*** Entries supplied

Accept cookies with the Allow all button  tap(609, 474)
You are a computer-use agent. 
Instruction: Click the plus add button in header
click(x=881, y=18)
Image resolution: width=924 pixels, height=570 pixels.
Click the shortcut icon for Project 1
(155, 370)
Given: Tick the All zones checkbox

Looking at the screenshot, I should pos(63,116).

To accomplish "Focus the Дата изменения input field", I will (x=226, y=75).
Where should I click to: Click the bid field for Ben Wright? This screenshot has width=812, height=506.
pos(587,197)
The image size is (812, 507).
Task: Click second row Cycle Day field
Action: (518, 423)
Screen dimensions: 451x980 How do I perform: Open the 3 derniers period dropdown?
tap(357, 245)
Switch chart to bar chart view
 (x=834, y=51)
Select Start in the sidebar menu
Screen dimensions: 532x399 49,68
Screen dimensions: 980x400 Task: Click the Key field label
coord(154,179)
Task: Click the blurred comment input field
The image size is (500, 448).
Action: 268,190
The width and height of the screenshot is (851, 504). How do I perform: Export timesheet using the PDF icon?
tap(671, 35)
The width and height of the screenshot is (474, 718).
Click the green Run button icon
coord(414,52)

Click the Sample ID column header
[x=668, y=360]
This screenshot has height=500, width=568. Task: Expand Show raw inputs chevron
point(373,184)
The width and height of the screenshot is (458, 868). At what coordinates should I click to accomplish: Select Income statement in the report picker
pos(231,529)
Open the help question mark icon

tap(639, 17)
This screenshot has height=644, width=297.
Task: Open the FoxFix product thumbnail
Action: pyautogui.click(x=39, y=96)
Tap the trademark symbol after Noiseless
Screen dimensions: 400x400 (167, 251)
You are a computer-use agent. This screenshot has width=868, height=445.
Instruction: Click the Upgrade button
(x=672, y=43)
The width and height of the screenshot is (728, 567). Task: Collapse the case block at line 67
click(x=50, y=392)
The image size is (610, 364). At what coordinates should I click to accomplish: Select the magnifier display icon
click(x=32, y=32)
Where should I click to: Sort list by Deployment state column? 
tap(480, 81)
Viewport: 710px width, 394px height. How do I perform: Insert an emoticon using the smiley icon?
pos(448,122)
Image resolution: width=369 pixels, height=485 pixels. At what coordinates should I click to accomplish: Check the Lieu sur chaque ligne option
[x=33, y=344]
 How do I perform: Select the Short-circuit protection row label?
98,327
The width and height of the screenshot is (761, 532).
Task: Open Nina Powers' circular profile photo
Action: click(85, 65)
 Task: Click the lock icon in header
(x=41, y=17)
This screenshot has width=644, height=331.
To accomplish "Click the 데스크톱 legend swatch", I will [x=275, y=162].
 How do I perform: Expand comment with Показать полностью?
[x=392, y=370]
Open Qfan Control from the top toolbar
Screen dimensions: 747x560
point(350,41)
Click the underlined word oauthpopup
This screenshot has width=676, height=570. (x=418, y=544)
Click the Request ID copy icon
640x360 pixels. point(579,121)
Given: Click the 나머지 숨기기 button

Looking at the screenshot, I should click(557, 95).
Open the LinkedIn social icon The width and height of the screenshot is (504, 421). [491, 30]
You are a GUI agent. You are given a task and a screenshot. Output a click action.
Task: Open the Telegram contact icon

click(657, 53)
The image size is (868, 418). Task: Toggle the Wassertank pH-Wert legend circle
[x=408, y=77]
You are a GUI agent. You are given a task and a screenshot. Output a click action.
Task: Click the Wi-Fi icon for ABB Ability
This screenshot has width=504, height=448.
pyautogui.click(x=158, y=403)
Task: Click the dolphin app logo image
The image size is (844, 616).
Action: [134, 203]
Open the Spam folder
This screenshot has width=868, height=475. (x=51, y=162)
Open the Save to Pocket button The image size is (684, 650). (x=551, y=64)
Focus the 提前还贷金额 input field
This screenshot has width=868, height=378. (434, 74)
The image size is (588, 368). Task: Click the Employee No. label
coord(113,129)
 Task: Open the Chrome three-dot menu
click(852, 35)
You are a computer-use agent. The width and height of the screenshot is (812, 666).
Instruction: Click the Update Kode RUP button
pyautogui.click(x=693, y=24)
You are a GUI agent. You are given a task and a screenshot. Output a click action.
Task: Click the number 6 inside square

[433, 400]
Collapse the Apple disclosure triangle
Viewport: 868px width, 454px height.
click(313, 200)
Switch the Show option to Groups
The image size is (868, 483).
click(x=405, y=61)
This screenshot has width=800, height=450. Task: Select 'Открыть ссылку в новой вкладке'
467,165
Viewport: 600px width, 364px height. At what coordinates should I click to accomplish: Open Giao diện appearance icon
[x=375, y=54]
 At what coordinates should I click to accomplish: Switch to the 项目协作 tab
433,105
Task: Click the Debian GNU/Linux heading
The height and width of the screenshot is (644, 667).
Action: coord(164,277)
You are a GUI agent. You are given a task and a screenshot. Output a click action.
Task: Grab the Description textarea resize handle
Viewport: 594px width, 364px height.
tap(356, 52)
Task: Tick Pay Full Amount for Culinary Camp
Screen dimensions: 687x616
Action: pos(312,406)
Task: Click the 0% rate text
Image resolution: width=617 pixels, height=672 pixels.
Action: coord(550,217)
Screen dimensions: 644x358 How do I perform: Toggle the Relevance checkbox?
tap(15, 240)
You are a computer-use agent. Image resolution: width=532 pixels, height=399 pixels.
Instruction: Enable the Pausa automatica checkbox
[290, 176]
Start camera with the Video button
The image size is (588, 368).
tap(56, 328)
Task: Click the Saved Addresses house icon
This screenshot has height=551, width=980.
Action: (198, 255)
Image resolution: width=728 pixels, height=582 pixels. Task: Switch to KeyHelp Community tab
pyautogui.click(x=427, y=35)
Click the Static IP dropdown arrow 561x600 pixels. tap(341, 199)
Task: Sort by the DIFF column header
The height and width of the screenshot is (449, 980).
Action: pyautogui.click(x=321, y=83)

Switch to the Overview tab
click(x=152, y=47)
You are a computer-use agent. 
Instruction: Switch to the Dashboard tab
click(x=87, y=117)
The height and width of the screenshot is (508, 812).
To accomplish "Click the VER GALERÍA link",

******

Starting from the records above, copy each line where the string "will" is found.

To accomplish "Focus the Дата изменения input field", I will (x=226, y=75).
To accomplish "Click the 데스크톱 legend swatch", I will [x=275, y=162].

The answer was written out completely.